Federal prosecutors expressed confidence that Loughner eventually will be tried, but the ruling nevertheless introduced the possibility of indefinite delays in a case that has been closely watched by millions of Americans. Since the shooting, which also wounded 12 others, Giffords’s recovery has been chronicled by the media and prosecutors have gradually laid out the evidence they have compiled against Loughner.
Giffords (D-Ariz.), who was shot above her left eye, remains in a Houston medical center, where last week surgeons repaired a section of her skull with a ceramic implant. Just days before, she witnessed her husband, astronaut Mark Kelly, ascend into space aboard the space shuttle Endeavour.
Entering Wednesday’s hearing, Loughner, wearing a khaki prison suit, could be heard mumbling that the proceedings were “treasonous,” according to a witness.
Also, the Associated Press reported that Loughner said what sounded like “Thank you for the freak show. She died in front of me” before being escorted from the courtroom.
Loughner reportedly watched the end of the hearing on closed-circuit television after the judge gave him the option of restraining his outbursts or leaving the courtroom.
A spokesman for U.S. Attorney Dennis K. Burke, who is prosecuting the case, predicted that Loughner would be successfully medicated — willingly or forcibly — and then stand trial.
“We believe that Jared Loughner can be restored to competency through proper medication, and we’re pursuing that course,” Robbie Sherwood said in a telephone interview.
“This practice is common,” he said, adding that in “the vast majority of cases where defendants are declared not competent, they have been restored and go on to proceed with the cases.”
A call seeking comment from Loughner’s defense team at the Phoenix federal public defender’s office was not returned Wednesday.
Some legal experts disputed Sherwood’s contention and cautioned that restoring the mental capacity of schizophrenic defendants can take years.
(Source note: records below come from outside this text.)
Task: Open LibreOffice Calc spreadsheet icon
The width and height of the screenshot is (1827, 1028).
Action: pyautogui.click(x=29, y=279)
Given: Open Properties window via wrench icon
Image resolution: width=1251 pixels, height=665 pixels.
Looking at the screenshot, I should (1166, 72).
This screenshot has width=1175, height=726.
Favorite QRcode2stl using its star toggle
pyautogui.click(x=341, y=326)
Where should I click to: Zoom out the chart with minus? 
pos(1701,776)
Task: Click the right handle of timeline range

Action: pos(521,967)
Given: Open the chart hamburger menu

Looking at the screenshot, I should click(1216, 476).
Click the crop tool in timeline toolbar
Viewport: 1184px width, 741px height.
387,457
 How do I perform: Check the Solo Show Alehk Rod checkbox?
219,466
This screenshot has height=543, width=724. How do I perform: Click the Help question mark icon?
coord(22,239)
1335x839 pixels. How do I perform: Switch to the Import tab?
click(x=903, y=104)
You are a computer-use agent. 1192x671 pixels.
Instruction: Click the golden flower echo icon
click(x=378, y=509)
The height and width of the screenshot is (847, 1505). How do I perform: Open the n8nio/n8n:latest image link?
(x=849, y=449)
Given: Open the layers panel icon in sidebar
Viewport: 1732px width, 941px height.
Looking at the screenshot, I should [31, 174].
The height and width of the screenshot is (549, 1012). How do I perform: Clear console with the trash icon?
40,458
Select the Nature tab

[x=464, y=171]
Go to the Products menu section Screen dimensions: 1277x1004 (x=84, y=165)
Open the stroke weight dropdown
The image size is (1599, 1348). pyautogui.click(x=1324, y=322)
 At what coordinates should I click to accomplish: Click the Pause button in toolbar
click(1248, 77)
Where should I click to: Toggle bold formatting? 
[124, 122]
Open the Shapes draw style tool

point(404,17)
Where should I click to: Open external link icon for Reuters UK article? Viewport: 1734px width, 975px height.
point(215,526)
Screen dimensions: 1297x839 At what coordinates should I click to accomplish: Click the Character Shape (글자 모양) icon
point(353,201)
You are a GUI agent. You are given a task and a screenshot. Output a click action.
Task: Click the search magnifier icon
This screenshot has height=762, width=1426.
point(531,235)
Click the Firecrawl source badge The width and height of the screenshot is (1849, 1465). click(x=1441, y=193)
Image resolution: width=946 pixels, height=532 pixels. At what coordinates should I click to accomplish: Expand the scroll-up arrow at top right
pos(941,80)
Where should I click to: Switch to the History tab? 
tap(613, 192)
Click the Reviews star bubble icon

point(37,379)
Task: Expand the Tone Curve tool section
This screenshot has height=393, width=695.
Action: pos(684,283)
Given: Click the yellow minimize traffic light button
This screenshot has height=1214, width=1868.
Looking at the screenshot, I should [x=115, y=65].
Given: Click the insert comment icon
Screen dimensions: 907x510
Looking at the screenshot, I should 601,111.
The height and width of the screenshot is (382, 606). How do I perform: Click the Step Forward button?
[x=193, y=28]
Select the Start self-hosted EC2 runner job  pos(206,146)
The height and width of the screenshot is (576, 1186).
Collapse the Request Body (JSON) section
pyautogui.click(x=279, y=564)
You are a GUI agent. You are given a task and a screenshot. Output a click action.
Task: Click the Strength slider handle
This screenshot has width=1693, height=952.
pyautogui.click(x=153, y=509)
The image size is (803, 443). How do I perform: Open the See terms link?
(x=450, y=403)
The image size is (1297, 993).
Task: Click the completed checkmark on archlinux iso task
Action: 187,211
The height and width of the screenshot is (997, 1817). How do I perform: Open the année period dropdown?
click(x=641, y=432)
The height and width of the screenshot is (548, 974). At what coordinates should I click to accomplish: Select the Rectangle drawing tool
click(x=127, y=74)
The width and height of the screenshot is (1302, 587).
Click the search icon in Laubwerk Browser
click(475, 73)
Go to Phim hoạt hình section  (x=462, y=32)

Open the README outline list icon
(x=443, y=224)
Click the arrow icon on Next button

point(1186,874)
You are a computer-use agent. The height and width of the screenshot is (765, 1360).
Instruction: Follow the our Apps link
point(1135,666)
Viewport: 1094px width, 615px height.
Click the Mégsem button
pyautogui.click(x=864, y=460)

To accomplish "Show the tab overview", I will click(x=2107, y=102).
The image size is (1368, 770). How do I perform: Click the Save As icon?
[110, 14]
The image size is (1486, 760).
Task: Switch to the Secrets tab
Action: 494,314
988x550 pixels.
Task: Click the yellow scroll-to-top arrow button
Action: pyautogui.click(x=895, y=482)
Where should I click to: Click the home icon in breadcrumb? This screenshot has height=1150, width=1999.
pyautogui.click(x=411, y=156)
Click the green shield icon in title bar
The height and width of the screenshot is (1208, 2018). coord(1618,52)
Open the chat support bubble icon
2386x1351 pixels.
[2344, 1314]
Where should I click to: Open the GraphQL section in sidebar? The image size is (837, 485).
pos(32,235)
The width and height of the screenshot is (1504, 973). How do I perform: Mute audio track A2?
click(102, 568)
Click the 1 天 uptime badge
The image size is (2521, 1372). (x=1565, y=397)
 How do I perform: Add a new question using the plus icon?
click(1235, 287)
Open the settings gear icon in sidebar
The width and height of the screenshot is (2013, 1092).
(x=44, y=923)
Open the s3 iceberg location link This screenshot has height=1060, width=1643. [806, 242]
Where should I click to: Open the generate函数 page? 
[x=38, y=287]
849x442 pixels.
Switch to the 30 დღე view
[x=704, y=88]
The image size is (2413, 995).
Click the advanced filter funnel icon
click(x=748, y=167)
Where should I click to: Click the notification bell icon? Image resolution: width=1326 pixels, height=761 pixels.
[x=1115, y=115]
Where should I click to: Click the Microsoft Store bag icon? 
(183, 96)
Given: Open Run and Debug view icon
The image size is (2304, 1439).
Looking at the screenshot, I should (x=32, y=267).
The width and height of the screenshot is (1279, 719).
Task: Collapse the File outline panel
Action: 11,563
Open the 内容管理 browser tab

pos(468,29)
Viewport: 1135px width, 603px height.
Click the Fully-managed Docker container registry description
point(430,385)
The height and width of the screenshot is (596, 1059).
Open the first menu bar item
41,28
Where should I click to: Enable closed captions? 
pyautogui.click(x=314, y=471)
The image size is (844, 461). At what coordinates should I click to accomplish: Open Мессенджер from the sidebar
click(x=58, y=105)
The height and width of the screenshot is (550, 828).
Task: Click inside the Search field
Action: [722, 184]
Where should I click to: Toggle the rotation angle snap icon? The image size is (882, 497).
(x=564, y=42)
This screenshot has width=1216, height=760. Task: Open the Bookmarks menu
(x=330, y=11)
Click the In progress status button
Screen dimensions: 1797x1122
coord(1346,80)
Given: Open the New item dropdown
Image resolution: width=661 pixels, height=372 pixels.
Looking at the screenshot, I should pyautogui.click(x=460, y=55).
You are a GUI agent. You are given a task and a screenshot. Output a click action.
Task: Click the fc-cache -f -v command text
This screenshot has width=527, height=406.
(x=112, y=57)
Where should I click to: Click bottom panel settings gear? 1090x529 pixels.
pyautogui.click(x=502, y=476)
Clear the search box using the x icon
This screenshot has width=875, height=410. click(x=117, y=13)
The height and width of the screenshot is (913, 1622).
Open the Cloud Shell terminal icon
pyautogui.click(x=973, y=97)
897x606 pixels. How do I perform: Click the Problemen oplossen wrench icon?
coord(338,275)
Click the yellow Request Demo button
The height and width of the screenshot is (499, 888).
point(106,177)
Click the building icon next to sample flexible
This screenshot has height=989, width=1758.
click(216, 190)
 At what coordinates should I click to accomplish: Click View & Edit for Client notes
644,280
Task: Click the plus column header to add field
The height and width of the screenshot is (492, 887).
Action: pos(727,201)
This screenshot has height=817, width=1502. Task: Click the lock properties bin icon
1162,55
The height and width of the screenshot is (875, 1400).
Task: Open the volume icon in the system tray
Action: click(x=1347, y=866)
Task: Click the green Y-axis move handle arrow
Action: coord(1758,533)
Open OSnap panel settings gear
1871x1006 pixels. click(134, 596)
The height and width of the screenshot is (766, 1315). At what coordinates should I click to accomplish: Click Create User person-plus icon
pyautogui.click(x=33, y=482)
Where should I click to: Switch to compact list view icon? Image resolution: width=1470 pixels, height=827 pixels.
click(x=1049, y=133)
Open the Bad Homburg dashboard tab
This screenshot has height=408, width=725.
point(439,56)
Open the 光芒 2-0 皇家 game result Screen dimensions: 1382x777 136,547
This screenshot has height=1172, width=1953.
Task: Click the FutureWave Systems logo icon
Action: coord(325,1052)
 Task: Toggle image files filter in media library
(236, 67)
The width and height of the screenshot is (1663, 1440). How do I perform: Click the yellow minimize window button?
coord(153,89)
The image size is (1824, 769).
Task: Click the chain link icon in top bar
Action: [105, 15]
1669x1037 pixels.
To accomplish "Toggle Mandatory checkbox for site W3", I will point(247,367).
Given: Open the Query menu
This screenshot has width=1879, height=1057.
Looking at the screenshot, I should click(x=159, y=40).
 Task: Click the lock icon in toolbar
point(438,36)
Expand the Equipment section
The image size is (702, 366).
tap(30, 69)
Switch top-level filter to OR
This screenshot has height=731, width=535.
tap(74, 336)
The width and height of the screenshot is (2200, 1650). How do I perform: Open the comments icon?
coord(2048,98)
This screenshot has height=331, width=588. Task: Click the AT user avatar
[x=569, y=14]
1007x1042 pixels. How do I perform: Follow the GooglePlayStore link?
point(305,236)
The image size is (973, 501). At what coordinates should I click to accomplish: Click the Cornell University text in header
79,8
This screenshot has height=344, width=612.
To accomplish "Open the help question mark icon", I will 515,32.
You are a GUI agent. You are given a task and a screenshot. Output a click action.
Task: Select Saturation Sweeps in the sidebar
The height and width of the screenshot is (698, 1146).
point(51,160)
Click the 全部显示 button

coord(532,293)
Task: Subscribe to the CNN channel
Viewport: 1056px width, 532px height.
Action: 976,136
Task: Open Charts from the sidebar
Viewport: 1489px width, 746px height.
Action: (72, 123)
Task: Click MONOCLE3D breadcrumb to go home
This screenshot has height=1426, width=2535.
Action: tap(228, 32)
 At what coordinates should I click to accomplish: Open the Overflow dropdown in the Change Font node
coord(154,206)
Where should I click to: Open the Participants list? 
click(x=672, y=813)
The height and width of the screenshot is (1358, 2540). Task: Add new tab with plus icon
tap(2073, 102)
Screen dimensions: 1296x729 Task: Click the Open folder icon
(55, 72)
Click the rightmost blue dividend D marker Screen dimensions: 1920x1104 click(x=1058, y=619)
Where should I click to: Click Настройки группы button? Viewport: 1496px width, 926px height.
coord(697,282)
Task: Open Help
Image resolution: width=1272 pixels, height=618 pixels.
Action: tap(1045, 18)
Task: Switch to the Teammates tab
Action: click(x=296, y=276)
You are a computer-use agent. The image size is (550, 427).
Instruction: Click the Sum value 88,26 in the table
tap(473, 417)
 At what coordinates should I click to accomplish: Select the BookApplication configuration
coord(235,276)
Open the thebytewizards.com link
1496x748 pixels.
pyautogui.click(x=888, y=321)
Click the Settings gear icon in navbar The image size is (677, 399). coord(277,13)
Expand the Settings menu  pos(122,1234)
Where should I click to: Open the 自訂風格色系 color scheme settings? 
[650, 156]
Joseph diGenova, a former U.S. attorney in the District, pointed to the case of Eugene Weston Jr., who fatally shot two federal officers at the U.S. Capitol in 1998. Weston, found to be a paranoid schizophrenic, remains in a mental institution and has not gone on trial.
DiGenova, who helped prosecute presidential shooter John Hinckley Jr., said that in Loughner’s case, “whether psychotropic medication can get him to a balanced competence so that he can assist his lawyer and understand the nature of the case against him remains to be seen. . . . It’s not inconceivable that he would be in a mental institution for many years.”